First off, let me just say (and apologies if this is far more information than you were hoping for) but if I am in need of a loo whilst out and about, generally by the time I get to the stall there is an urgency to my needs that eliminates any kind of faffing about with hooks and bags. As a Crohn’s sufferer my focus is usually just: find bathroom now. The emphasis is on the now. If I need to go that badly, I do not care what the bathroom looks like. I’ve seen the inside of some hideous bathrooms in my day, but also some lovely ones: including one up in Scotland that won an award.
More often than not, my bag is somehow attached to me either across the chest or over my shoulders. And seeing as nine times out of ten, my bag also has a laptop in it, I would never consider putting it on a hook. Those things just have never looked sturdy enough for my liking. If my laptop were to fall and come to some great harm, I would never forgive myself. Some people have children, I have laptops.
What’s more is that generally my main concern in a public toilet facility is this: is there any toilet paper? Because that’s important. More important than hooks, to my mind. I mean, if I had to choose between putting my bag on the floor and having toilet paper, I would put my bag on the floor. It’s been worse places. Trust me.
Floor of an airplane – yep. Put my bag there, right next to my filthy shoes. Floor of a club, bar, pub, restaurant? Yep. Because putting it on the table would be gross (and also potentially dangerous if we’re drinking). Sometimes it can go on the chair, but better to have it on the floor, between my feet, lest someone snatch it from me. Once you’ve lived in London, you keep your bag with you at all times, in plain sight, and when you go to the loo, if you’re not taking your bag, you tell someone at your table to watch it because it basically contains your life: phone, keys, wallet.

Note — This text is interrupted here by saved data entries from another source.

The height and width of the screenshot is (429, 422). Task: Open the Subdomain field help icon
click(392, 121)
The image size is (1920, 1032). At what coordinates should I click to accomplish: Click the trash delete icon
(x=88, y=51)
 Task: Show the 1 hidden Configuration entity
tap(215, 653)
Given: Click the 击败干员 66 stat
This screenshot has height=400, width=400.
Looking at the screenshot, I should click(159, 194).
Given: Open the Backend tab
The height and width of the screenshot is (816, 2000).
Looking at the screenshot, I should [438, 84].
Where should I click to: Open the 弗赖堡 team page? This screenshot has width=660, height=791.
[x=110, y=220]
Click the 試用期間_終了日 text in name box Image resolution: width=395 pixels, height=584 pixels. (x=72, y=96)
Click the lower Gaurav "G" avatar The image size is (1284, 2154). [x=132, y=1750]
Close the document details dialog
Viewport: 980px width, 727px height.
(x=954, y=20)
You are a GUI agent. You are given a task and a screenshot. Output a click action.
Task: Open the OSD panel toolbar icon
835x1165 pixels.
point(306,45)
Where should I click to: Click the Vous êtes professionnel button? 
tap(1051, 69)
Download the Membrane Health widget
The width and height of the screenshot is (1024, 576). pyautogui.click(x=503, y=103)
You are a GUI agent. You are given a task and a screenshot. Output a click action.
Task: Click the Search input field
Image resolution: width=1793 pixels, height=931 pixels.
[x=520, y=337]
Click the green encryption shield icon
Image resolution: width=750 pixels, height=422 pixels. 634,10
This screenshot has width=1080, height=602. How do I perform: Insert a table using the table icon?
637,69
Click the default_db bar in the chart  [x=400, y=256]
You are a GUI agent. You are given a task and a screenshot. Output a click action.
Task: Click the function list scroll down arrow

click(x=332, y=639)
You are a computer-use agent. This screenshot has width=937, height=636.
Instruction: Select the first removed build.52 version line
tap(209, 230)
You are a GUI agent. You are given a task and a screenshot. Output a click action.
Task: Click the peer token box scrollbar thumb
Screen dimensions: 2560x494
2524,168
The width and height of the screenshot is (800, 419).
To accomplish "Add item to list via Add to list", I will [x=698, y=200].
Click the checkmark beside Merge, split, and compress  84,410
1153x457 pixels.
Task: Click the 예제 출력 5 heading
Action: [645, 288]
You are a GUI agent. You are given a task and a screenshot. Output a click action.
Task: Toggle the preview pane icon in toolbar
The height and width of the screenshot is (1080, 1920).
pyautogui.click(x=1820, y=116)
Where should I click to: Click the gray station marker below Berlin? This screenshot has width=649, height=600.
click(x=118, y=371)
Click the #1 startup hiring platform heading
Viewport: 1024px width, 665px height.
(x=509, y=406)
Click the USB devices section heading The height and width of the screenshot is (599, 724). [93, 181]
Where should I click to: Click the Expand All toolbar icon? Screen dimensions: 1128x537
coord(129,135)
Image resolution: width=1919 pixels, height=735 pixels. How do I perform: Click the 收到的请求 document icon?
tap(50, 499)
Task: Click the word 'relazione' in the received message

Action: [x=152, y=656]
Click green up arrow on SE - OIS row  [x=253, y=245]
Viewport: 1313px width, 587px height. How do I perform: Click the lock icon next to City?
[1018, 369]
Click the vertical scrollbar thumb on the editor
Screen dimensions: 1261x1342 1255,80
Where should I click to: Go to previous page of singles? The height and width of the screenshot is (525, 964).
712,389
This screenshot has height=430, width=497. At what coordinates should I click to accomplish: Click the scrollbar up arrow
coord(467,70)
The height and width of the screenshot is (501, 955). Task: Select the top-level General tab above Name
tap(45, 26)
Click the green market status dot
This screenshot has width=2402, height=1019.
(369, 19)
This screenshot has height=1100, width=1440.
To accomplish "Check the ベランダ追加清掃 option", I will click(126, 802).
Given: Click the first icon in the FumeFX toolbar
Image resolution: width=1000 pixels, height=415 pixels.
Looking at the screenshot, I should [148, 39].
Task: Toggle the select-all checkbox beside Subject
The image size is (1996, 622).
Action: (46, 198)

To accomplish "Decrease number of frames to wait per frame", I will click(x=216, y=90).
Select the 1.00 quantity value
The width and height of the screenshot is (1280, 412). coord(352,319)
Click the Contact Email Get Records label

Look, here’s the thing: the world is filthy. I get that. I make reasonable efforts to keep the gross bits of the filth at bay, but here’s where The Mom and I differ. Whilst she will go to extraordinary lengths to avoid putting her bag on the floor, the shoes she was wearing whilst in that toilet, and the ones she was wearing as she traipsed all over Australia, those are the same shoes she will wear in her own home. And they will touch carpeting. The first thing I do when I get in the door of any house, any where, is take off my shoes. Shoes stay at the door. Which is also the place where bags go. that’s it. They do not breach the general living area. At The Mom’s house we have a room aptly named the mudroom: it’s for shoes and coats and bags and filthy dogs. It’s where we keep the dirt.
Except The Mom who will then track all of the filth through the house – all those germs ready to marinate – on the soles of her shoes. This will not pop up on her radar of things that are gross. When I mention this sort of thing to her, she’ll tell me I’m being overly dramatic. This from a woman doing interpretive dance in a toilet in the Outback.
The Mom’s description of her conundrum immediately begs a question from me: if her shopping bag is that large and unwieldy, why did she not just leave it with her companion? If he, too, had to use the facilities, could they not have just taken it in turns? One person watches the bags, the other person pees.
Part of me thinks all of this stems from The Mom’s years of looking after us as small children. I remember her carting around massive bags of stuff – to keep us clean, quiet and entertained – and even when we were past the point of needing diapers and a constant supply of food, she still had that same massive bag with her. You know you could ask her for just about anything, and chances were good she’d have it. Perhaps old habits die hard.